Rocco is a 2016 French documentary film, co-directed by Thierry Demaizière and Alban Teurlai.

==Synopsis==
A biographical documentary of famed adult film star Rocco Siffredi who struggles with an inner conflict and ambivalence about his work as well as uncertainty about his future considers closing out his career with a final production in San Francisco.
Interviews reveal Rocco's struggle with the death of his mother, his high standards for quality narrative content as a director and producer, his production planning and execution with his cousin, and his relatively undramatic role as a husband and father to two sons.

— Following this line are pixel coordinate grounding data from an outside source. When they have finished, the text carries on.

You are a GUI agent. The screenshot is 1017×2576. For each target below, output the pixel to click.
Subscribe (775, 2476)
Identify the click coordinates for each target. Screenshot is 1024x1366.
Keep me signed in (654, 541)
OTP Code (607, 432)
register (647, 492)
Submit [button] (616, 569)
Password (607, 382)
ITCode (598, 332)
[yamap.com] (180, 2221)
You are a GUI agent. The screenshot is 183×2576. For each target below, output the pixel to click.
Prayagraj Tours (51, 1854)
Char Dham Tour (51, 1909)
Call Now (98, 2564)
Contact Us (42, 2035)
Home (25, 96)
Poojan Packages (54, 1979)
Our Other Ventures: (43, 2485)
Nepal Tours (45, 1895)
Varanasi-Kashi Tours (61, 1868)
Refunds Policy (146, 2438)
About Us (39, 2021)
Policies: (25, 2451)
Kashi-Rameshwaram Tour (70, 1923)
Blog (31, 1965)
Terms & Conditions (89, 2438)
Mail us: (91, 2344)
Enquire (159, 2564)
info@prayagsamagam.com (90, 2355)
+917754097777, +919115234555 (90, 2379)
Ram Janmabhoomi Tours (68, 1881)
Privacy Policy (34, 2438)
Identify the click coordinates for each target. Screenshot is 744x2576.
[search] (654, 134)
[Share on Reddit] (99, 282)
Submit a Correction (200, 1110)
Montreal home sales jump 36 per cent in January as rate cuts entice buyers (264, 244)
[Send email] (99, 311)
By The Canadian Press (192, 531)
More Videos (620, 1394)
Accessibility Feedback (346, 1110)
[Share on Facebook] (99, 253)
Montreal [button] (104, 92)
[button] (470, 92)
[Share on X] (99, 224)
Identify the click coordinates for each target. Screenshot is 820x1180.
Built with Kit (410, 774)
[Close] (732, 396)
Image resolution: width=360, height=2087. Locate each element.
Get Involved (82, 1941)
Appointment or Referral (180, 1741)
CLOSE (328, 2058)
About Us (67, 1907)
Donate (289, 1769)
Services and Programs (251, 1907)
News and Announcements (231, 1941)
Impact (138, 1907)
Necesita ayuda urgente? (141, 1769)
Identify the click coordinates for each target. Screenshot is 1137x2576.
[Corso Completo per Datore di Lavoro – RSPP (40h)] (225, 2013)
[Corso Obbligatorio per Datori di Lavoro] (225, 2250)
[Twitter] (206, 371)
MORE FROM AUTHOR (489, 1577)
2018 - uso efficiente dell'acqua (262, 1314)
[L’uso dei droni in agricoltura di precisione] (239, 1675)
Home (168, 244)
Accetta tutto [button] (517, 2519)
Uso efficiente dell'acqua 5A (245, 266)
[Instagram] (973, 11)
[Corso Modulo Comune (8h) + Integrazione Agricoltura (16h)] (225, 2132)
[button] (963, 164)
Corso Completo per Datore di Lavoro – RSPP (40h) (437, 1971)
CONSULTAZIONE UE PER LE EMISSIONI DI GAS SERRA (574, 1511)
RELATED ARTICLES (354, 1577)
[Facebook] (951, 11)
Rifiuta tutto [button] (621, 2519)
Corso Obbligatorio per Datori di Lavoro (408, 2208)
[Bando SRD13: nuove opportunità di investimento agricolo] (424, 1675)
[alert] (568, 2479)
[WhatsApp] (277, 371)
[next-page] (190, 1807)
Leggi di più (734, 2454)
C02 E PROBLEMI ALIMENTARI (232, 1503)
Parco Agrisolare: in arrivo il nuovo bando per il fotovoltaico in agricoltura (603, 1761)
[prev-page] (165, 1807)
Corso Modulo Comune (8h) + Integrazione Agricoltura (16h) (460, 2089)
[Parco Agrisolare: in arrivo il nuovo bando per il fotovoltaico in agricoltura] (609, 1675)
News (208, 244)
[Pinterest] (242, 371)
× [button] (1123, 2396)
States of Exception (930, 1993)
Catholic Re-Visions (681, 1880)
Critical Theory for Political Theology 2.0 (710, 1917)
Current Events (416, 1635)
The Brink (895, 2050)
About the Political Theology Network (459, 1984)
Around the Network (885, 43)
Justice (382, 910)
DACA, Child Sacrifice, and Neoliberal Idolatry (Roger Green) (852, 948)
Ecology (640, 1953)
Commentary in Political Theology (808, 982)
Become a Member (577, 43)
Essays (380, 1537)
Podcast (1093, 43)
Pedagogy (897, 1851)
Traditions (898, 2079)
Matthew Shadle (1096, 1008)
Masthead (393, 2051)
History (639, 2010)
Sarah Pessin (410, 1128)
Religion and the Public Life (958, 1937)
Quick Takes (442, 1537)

Additional interviews with women in different stages of their career as an adult film actress reveal different perspectives on the matter--from vulnerability and empowerment to injuries sustained during production.

==Cast==
- Rocco Siffredi as himself
- Rosa Caracciolo as herself
- Abella Danger as herself
- James Deen as himself
- Gabriele Galetta as himself
- Mark Spiegler as himself
- Kelly Stafford as herself

==Reception==
Boyd van Hoeij from The Hollywood Reporter, called it a "fascinating and beautifully crafted work that tries to paint a nuanced picture of the man himself and, to an extent, the industry in which he worked". E. Nina Rothe from The Huffington Post, wrote: "From its opening shot, it's clear that Rocco is not a film for the faint of heart. It is raw, hard-core, violent and savage. And yet, hidden beneath this world of porn and Rocco Siffredi—the film's anti-hero with a Faustian secret—lies a message about how empowered we each are, when it comes to our own sexuality."

Rocco won the NIN Award at the FEST International Film Festival.